On savait qu’en bon Leclerc, Michel-Edouard adorait bousculer l’ordre établi et faire de la provocation. Mais, cette fois, il est allé au-delà de ses espérances…

Un immense portrait de Che Guevara, une affiche publicitaire rappelant Mai 68… La décoration de son bureau en dit long sur Michel-Edouard Leclerc : il aime la castagne et adore le faire savoir. Ces derniers mois, il a été servi ! Fournisseurs, agriculteurs, concurrents, tout le monde lui est tombé sur le dos… Pour l’instant, la révolte n’a pas gagné les pousseurs de Caddie : l’année dernière, son enseigne a encore vu son chiffre d’affaires progresser de 7,5%, à 43,7 milliards d’euros.

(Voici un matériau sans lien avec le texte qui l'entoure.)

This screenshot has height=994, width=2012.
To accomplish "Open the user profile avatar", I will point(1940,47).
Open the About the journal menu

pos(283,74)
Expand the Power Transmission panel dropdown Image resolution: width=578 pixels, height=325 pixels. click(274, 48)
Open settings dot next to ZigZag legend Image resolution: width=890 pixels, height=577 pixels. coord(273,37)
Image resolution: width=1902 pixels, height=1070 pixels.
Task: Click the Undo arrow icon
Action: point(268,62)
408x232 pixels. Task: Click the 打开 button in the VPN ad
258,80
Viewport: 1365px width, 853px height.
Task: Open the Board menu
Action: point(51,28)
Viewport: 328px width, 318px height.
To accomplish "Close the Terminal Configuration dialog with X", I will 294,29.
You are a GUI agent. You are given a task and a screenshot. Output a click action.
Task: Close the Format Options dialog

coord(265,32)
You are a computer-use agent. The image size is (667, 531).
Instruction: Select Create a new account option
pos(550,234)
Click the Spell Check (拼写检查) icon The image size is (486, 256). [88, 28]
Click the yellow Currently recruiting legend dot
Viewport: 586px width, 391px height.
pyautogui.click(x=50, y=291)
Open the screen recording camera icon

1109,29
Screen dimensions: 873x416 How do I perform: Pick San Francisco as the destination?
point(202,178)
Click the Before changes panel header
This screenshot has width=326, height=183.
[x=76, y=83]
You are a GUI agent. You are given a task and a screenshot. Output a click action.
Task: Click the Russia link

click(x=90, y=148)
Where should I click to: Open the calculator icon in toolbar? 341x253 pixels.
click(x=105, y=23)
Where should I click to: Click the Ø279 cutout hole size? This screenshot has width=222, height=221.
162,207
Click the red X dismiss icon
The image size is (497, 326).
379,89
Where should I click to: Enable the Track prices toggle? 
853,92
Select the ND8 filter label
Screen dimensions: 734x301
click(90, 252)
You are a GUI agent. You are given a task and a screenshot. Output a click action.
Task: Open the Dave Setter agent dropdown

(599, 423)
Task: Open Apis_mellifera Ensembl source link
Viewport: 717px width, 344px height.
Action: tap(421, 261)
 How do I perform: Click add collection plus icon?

Pourtant les temps sont compliqués pour le défenseur autoproclamé du pouvoir d’achat des Français : son refrain sur les prix bas sonne mal, alors que des industriels vacillent faute de marges suffisantes et que les agriculteurs appellent au secours. Sans compter les scandales alimentaires que certains attribuent à cette pression incessante sur les fournisseurs. Sollicité par Capital, «MEL», comme on le surnomme, n’a pas souhaité commenter cette poussée de fièvre généralisée.

Les concurrents : ils veulent lui voler la vedette sur le terrain de la communication

Nous, on ne se prend pas pour le Jésus-Christ du consommateur !» C’est net, Georges Plassat, le patron de Carrefour, commence sérieusement à s’agacer de la posture médiatique de Leclerc. «C’est même devenu une obsession, sourit Olivier Dauvers, spécialiste du secteur. Plassat l’attaque à chaque intervention publique.» Idem dans ses campagnes publicitaires  : le deuxième distributeur mondial se prend au jeu de «Qui est le moins cher», chiffres à l’appui. Piqué au vif, MEL a réagi sur son blog, titrant l’un de ses billets «Carrefour, fais-moi peur».

Dans un autre style, Système U aussi monte au front. Depuis plusieurs mois, le groupement de Serge Papin dénonce la guerre des étiquettes engagée par Leclerc et ses effets destructeurs pour les PME françaises : suppressions d’emplois, fermetures d’usines…

«Veut-on que la France bénéficie encore d’une industrie agroalimentaire forte dans dix ans ?», feint-on de s’interroger chez U.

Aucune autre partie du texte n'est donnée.